Youth Eco-Feminist Community Action Course
Ice Breaking
The youth course commenced with ice breaking sessions and introductions, followed by laying out the guidelines and mapping the expectations of participants. The sessions consisted of Adivasi dance and songs, and games that built trust and provided an initiation to the vast syllabus lined up for the coming weeks.
International Day of the Indigenous Peoples
The youth celebrated the International Day of Indigenous Peoples on August 9 with a discussion on Adivasi history and their perspective on their identity, rights and marginalisation. It was followed by a visit to the Nehru Centenary Tribal Museum where the participants viewed and discussed the various displays on Adivasi tools, homes, culture and lifestyle. They also visited the historic Charminar as part of their local visits in Hyderabad.
Theatre Workshop
A three-day workshop on the Theatre of the Oppressed was facilitated by theatre practitioner Avijit Solanki. It introduced the participants to appreciate the synergy between the body and mind, the innateness of performance in human society and centrality of the intervention of the audience in a non-sermonizing form of theatre that helps the audience identify social issues which form their lived realities and nudge them to change it, thus acting as a catalyst in revolution. The workshop involved a range of movement-based games, activities that required them to imagine, enact and observe themselves in a situation, and culminated in a short performance directed and staged by the participants with oppression at the heart of the discourse.
Laws and Governance
The participants were introduced to systems of local governance and laws that pertain to administration in scheduled areas. It included group discussions on the functioning of panchayats in scheduled and non-scheduled areas, customary laws regarding marriage, and land inheritance. A session on inheritance of property under the Hindu Succession Act (HSA), Muslim and Christian Personal Laws on inheritance was held to understand the position of scheduled tribes in the crossroads between their customary laws and the HSA.
Caste and Intersectionalities
The Marathi film Sairat (2016) was screened for a discussion on caste and identities, the power of representation and realism grounded in the lives of the marginalized and intersectionalities that inform one’s privilege and upward mobility in society. It led to a discussion on honour and punishment, purity and pollution at the intersection of caste and women’s sexuality.
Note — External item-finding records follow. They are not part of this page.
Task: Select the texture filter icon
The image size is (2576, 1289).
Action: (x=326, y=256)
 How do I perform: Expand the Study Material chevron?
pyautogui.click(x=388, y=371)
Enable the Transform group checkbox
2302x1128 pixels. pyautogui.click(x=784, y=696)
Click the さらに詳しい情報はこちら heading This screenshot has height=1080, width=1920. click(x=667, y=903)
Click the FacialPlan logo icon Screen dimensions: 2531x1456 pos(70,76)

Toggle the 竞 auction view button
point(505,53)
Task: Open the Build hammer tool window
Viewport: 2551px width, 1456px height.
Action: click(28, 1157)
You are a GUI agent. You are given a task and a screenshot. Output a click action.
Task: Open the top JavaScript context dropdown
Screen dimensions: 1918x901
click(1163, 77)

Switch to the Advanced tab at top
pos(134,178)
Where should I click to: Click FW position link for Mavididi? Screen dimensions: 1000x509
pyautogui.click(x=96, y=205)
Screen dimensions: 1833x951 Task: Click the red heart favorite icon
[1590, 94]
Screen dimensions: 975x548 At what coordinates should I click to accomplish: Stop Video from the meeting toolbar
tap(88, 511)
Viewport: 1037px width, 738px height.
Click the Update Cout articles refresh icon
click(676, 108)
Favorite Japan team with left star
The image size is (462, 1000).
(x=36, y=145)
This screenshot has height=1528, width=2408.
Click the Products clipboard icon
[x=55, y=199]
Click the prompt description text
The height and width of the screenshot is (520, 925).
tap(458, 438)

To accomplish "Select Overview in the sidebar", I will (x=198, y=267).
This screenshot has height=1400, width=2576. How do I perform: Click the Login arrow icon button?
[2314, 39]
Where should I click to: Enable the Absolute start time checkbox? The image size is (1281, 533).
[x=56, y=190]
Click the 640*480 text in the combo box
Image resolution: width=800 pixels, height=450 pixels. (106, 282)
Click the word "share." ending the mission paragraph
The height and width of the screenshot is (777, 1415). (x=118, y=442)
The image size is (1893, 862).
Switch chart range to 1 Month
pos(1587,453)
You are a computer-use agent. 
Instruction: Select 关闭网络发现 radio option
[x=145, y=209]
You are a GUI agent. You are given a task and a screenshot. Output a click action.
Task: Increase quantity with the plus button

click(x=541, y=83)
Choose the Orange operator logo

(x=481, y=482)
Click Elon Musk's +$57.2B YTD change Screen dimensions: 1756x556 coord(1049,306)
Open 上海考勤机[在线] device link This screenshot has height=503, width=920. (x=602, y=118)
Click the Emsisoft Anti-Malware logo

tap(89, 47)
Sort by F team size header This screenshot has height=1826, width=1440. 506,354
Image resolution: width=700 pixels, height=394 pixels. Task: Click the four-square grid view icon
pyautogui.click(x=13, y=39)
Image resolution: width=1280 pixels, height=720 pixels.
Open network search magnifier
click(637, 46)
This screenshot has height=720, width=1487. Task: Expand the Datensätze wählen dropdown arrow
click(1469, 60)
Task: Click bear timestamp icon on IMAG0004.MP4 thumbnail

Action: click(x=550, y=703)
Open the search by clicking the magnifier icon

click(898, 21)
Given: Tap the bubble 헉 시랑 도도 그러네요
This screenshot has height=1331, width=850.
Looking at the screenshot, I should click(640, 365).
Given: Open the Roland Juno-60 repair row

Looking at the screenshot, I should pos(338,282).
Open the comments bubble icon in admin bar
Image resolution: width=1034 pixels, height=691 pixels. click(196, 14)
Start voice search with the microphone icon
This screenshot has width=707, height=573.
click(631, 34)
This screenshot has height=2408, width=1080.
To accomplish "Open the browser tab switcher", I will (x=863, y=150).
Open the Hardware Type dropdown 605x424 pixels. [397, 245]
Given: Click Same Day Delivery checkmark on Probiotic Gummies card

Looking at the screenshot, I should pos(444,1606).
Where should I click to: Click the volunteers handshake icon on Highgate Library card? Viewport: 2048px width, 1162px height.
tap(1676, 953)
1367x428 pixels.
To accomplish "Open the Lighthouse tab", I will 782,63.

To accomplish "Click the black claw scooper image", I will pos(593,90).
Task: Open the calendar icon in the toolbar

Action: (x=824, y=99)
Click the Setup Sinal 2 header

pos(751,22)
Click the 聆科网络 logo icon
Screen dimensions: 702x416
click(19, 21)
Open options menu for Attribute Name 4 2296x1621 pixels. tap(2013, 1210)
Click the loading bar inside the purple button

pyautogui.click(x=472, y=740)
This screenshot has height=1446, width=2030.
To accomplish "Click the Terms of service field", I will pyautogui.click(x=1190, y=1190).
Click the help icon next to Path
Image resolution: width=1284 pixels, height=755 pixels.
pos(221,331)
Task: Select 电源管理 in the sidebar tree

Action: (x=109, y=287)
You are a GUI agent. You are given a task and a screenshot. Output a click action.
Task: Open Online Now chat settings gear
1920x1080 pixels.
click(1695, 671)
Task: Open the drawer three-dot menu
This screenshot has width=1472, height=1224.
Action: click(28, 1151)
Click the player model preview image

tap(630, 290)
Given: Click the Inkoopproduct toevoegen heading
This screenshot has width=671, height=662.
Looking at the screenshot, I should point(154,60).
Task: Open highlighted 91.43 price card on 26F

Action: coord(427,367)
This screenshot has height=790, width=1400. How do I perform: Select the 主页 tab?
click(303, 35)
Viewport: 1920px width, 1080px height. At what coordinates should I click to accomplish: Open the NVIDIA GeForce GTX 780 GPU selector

Participants also reflected on how their community and caste panchayats would view and deal with inter-caste marriages.
Independence Day
A precursor to the session on Independence Day was a debate on “Are we all equal?” as participants reflected on what changed from 14th August to 16th August in 1947 and discussed on equality in principle and reality. This was followed by a session on Adivasi leaders that contributed to the freedom struggle who are oft-neglected or their agency is downplayed. The Hindi film Rang De Basanti (2006) was screened to evoke a belief in the possibility to strive for change and revolution.
Sessions with Experts
The youth course collaborated with scholars and experts working on fields relevant to Dalit and Adivasi rights through resource person sessions and exposure visits. Dr. Sudarshan Balaboina, director of the Phule Ambedkar Centre for Philosophical and English Training and professor of political science at Osmania University, conducted a session on Dalit identity, history and functioning of caste through endogamy and gender and caste intersecting to produce relationships of domination and oppression. Dr. Palla Trinadha Rao, a lawyer and scholar who works on Adivasi land and forest rights, conducted a session on scheduled tribes as a Constitutional category, nuances of transfer of land ownership in scheduled areas and discussion on Forest Rights Act (2006) and Panchayat Extension to Scheduled Areas (1996).
Palle Srujana
The participants went on an exposure visit to Palle Srujana, a volunteer-based organisation, that promotes grassroots entrepreneurship and innovations and helps them obtain patents and recognition from governments. Mr. Subash Chander introduced the participants to various agricultural tools and machines that are local innovations and encouraged them to creatively design solutions to problems that are posed in everyday rural lives.